Os líderes sindicais nunca podem se dar ao luxo de se render
completamente e trair os trabalhadores. Se seus membros estão
insatisfeitos ou ameaçando deixar o sindicato, ou se os empregadores se
recusam a negociar com eles, é mais provável que organizem greves e
ações industriais simplesmente para manter sua posição. Eles ainda
precisam lutar. Mas lutarão apenas dentro de limites estreitos. Sempre
evitarão ameaçar de fato os patrões ou seu relacionamento com eles, e
sempre evitarão ameaçar de fato o capitalismo. Os chefes sindicais, em
última análise, dependem da nossa exploração como trabalhadores e
simplesmente querem negociar os termos dessa exploração.
A tarefa para os trabalhadores
O que isso significa para nós é claro. Devemos nos filiar a sindicatos.
Eles oferecem uma certa proteção legal e ainda são o que os
trabalhadores buscam para se organizar. E devemos apoiar os dirigentes
sindicais sempre que agirem em nosso benefício, pois eles jamais poderão
ignorar completamente seus membros.
Mas precisamos estar preparados para agir de forma independente caso
tentem nos conter e enfraquecer o movimento. Precisamos ter a certeza de
que somos os únicos capazes de organizar nossos locais de trabalho e de
conhecer nossos próprios interesses. Precisamos assumir a tarefa de
organizar nossos colegas de trabalho, construir e conduzir nossas
próprias assembleias gerais e desenvolver estruturas de democracia
operária de base que não possam ser minadas por forças externas. Há
enormes vantagens legais e organizacionais em se organizar dentro dos
sindicatos, mas também existem limites muito reais. Precisamos entender
claramente quais são esses limites e estar preparados para lidar com eles.
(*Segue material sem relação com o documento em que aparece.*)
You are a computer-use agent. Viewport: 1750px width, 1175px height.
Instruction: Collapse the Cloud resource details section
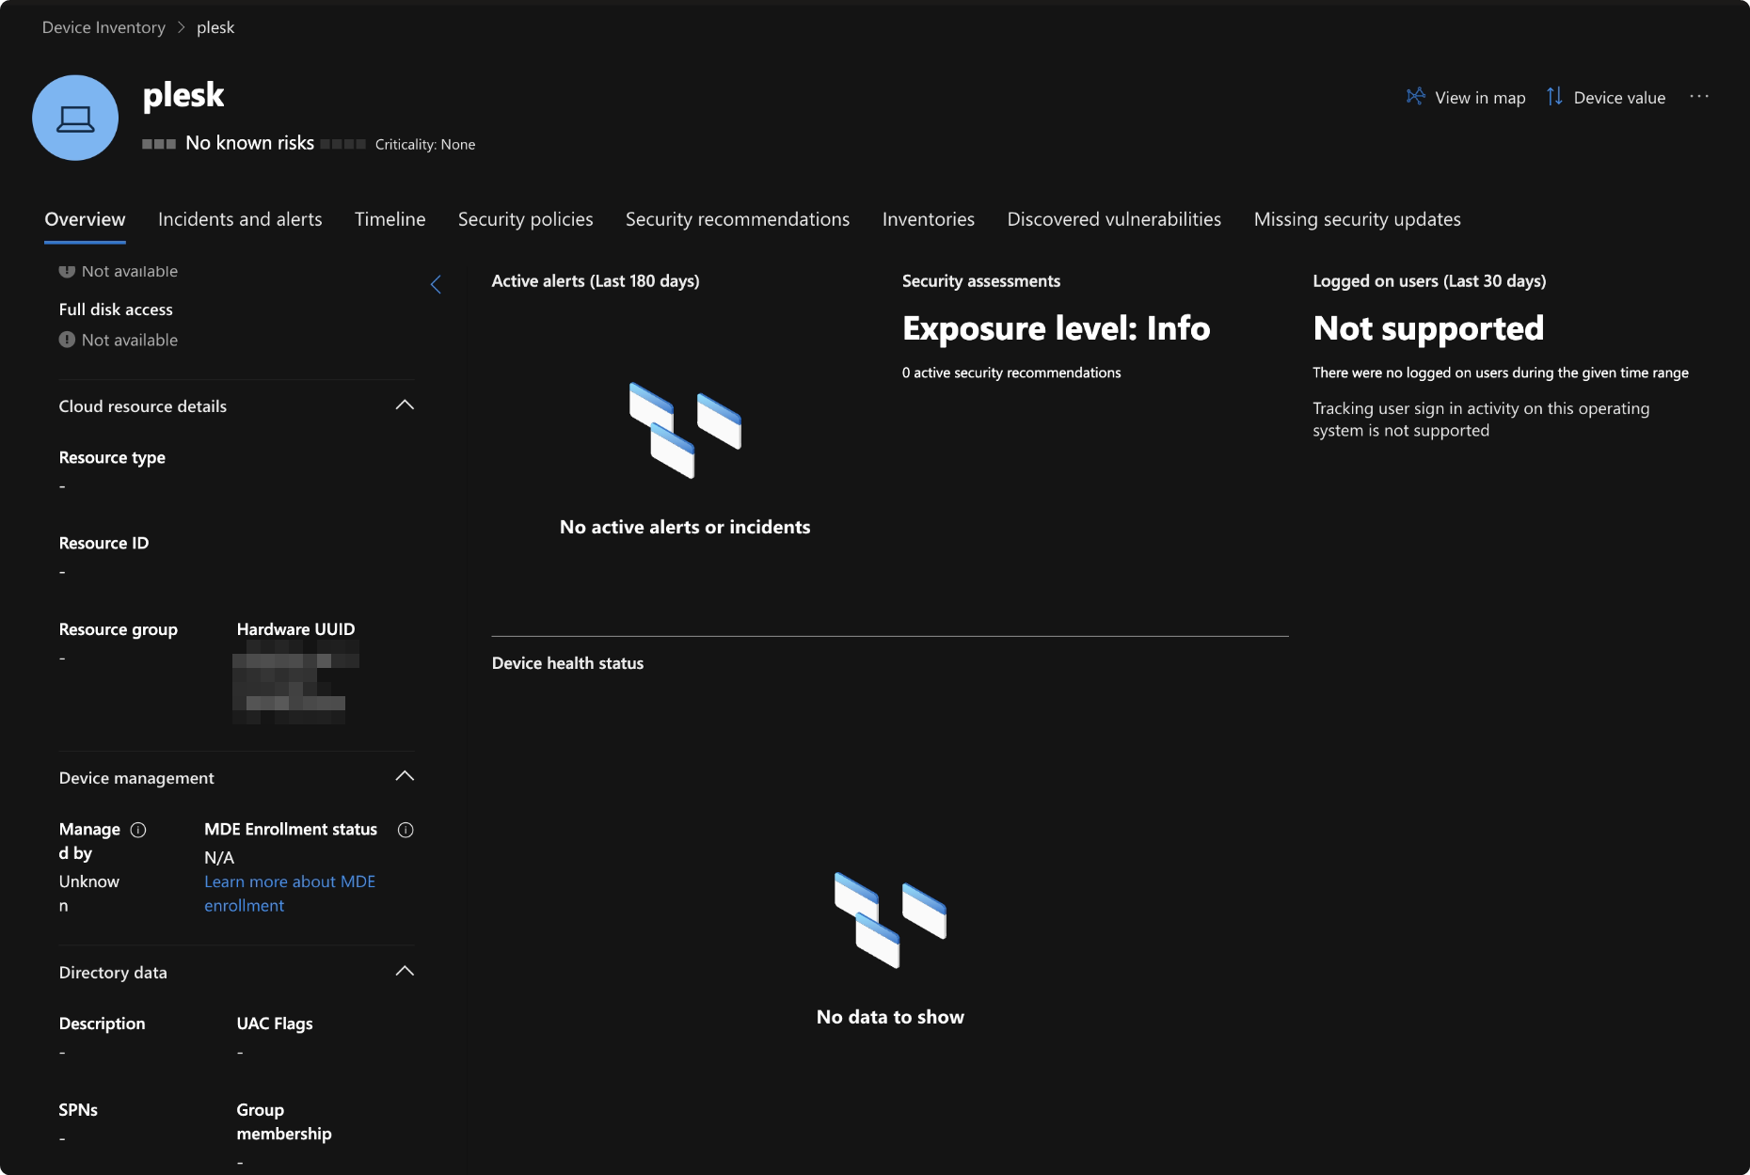[405, 405]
Inúmeras vezes, os trabalhadores demonstraram que são capazes disso
desde exemplos de pequena escala, como a greve organizada pelos
funcionários do centro jurídico comunitário de Melbourne em prol da
Palestina em 2025, até a greve geral nacional de milhões de
trabalhadores em 1969, que desafiou a burocracia sindical. Os líderes
sindicais podem nos levar até certo ponto, mas os únicos que podem nos
levar até o fim, a um mundo sem exploração, são os próprios trabalhadores.